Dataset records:

..............................

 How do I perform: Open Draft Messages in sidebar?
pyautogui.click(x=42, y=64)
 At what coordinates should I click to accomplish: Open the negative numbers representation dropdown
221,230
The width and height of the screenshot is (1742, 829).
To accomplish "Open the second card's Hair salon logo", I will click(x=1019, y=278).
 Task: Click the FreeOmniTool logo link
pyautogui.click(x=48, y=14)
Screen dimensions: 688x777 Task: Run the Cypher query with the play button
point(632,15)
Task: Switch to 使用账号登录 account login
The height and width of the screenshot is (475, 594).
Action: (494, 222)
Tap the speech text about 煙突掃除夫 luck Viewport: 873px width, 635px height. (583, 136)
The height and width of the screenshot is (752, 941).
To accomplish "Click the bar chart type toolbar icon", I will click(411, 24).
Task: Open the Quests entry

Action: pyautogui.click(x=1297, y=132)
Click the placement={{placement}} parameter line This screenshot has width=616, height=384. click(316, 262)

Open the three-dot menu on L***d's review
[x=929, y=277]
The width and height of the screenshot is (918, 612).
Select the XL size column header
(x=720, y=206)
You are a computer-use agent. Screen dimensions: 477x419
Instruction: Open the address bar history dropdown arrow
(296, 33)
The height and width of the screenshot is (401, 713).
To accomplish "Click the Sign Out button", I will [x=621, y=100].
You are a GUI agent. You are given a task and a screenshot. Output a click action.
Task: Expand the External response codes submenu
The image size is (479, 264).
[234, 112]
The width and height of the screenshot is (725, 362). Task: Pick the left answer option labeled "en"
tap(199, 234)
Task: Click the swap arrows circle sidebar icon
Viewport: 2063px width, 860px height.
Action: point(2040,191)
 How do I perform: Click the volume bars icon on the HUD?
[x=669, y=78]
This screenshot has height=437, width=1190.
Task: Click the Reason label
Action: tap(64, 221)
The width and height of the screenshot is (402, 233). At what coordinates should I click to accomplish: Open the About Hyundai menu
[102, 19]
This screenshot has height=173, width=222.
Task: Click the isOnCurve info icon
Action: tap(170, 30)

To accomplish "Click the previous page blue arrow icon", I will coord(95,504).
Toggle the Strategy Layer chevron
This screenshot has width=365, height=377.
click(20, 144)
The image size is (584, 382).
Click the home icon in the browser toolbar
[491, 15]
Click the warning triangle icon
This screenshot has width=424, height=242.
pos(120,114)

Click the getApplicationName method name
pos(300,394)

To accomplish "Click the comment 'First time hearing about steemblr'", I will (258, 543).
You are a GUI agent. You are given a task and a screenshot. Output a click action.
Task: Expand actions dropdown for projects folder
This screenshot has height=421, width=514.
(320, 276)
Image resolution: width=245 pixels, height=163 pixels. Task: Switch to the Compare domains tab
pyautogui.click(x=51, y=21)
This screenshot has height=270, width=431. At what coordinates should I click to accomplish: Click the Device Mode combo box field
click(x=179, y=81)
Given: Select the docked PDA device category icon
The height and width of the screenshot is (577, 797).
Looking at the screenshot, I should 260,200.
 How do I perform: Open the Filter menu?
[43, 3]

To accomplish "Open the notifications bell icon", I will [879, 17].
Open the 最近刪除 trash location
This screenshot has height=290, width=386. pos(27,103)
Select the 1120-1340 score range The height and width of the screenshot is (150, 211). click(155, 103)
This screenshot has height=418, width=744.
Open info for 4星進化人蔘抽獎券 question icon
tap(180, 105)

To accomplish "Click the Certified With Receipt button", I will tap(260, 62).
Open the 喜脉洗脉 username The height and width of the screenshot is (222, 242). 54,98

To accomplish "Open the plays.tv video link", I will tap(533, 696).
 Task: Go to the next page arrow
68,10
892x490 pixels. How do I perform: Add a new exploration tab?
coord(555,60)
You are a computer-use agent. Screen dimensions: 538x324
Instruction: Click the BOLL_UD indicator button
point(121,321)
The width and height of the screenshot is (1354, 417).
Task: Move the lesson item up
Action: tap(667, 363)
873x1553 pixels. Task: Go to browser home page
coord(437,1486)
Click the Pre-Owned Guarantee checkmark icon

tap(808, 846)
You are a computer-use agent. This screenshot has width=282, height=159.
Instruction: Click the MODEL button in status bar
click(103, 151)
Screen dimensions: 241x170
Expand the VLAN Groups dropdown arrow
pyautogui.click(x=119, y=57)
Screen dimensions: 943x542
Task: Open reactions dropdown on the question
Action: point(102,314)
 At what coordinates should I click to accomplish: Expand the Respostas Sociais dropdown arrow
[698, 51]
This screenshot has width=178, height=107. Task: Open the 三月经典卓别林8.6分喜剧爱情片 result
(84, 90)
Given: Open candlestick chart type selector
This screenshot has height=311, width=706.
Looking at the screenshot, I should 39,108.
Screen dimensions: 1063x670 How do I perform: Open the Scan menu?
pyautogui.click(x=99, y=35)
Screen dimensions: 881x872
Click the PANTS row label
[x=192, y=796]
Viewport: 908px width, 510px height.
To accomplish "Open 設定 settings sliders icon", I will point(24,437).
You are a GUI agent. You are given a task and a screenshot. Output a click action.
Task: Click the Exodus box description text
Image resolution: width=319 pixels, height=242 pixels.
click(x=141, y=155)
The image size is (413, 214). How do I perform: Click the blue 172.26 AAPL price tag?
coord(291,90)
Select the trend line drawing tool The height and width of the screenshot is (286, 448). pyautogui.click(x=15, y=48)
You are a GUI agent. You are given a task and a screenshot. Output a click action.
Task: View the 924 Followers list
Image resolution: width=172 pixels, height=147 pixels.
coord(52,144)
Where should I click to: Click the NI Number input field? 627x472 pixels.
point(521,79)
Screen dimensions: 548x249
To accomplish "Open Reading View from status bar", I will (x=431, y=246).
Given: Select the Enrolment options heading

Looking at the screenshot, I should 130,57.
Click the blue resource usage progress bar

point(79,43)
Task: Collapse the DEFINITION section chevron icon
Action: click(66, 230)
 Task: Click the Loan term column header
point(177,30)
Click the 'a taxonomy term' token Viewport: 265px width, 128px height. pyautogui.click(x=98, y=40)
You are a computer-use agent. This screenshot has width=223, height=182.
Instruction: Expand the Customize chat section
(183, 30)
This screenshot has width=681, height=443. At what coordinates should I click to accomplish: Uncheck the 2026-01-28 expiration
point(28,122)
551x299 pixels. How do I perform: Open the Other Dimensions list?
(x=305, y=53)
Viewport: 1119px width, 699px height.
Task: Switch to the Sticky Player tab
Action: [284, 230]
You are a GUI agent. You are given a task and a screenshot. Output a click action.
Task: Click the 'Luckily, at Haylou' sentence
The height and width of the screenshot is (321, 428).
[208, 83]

..............................

### Exercise instructions
Check each line in the records for the word "computer" and say how many have it, with nothing else.

### Solution to this problem
4